We have a fine crop of Treviso radicchio now ready for eating in the garden, and we will get to enjoy them all winter. Some people like to mix tender radicchio leaves with things like lambs lettuce to their salad in the spring and summer. In autumn and winter however, I love the vegetable lightly cooked with melted blue cheese and garlic, and served with ribbons of pasta which cling nicely to the rich sauce.
This pasta dish is a meal for two people. I call it Franca’s Sauce, as it was Franca, our landlady in Italy, who strolled past one day and casually suggested this simple way to eat the deliciously bitter leafy vegetable. I tried it immediately, and that’s how we have been eating our chicory ever since (radicchio is also known as Italian chicory).

Ingredients
250 g tagliatelle
200 g Gorgonzola cheese, cut up into roughly 2-3 cm cubes
Two radicchi, washed thoroughly, roots trimmed off, and cut into 2 cm pieces
3 cloves garlic, sliced lengthwise
20 ml olive oil (+ ¼ tsp. olive oil)
2 tsp salt
Freshly milled pepper
2 litres water
Preparation
The pasta: Boil 2 litre of water in a heavy pan with a lid. Add salt, and put the dry tagliatelle in. Cook for 7-9 minutes or as long as the instructions on the packet recommend (be careful not to cook too soft and floppy. Your pasta should be al dente, i.e. have an edge to it). Drain, mix in ¼ tsp. olive oil and keep warm until you are ready to add the sauce.

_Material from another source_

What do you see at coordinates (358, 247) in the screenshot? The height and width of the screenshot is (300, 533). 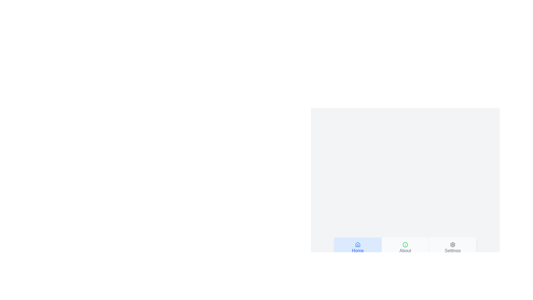 I see `the Home tab` at bounding box center [358, 247].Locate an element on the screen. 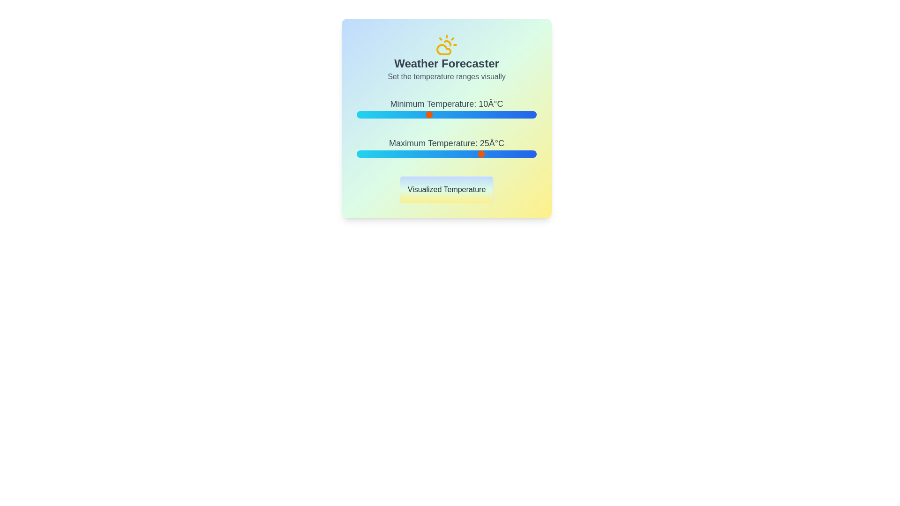  the maximum temperature slider to 5°C is located at coordinates (411, 153).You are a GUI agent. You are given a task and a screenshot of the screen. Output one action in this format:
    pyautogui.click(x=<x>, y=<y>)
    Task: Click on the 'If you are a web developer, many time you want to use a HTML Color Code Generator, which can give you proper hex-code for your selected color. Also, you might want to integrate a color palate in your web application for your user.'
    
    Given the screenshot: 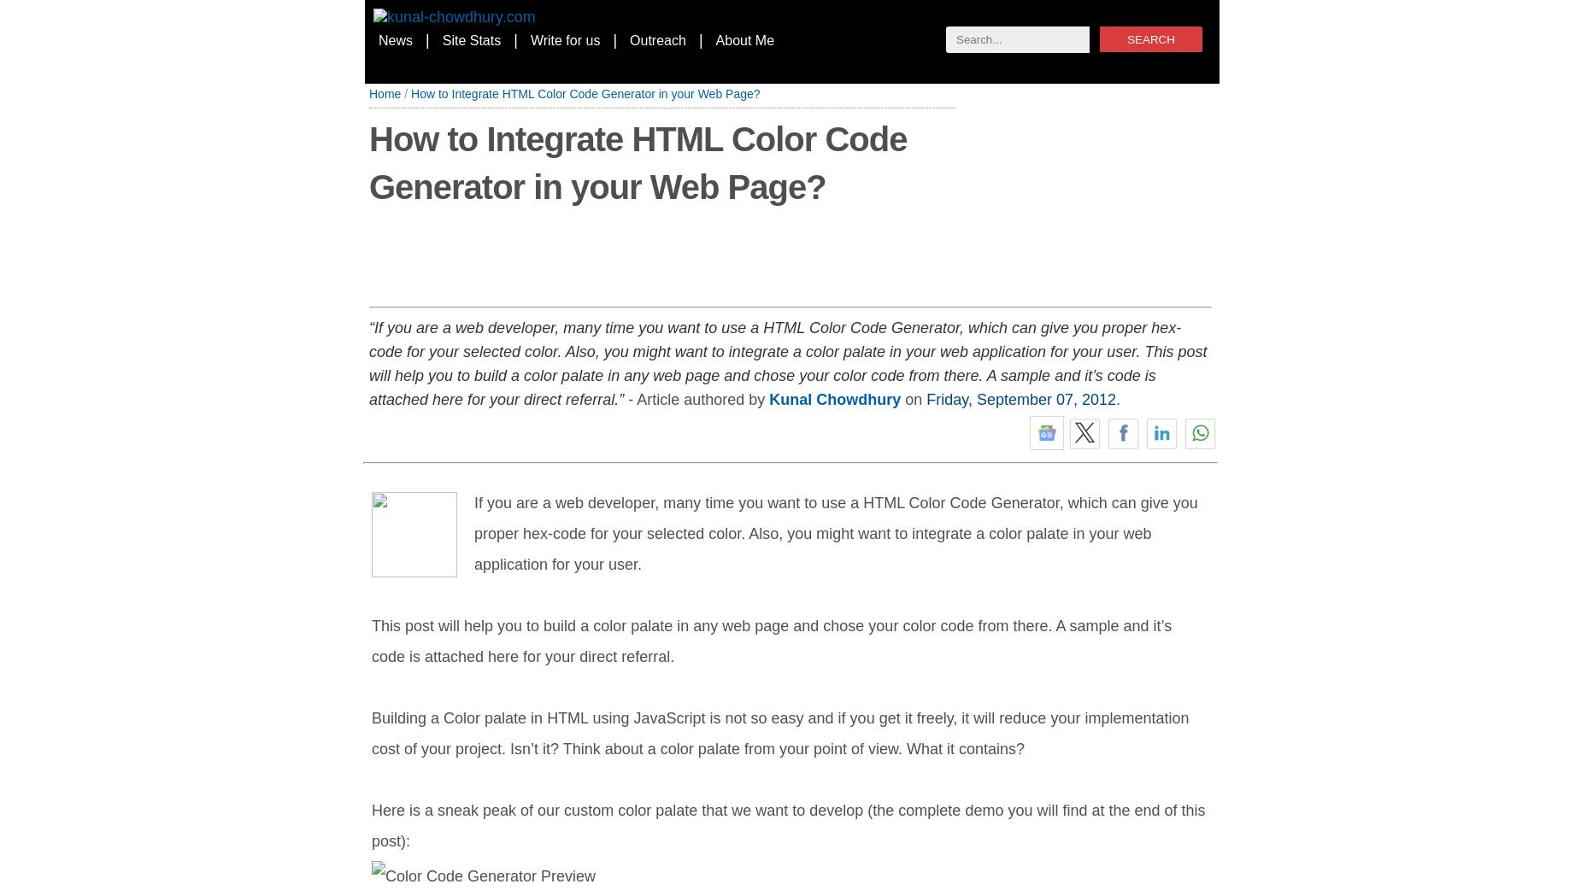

The sauce: Start your sauce while the pasta is cooking. Put oil in a frying pan and when it is hot but not smoking. Add garlic, stir, and let it cook until it begins to colour. Add the radicchio, and cook on medium heat, tightly covered, for about 10 minutes, until the radicchio is soft. Turn the heat down to its lowest setting. Add Gorgonzola and stir. Remove from heat as soon as the cheese is melted, and combine with pasta. Serve immediately, with freshly milled pepper, and a glass of a full-bodied red wine.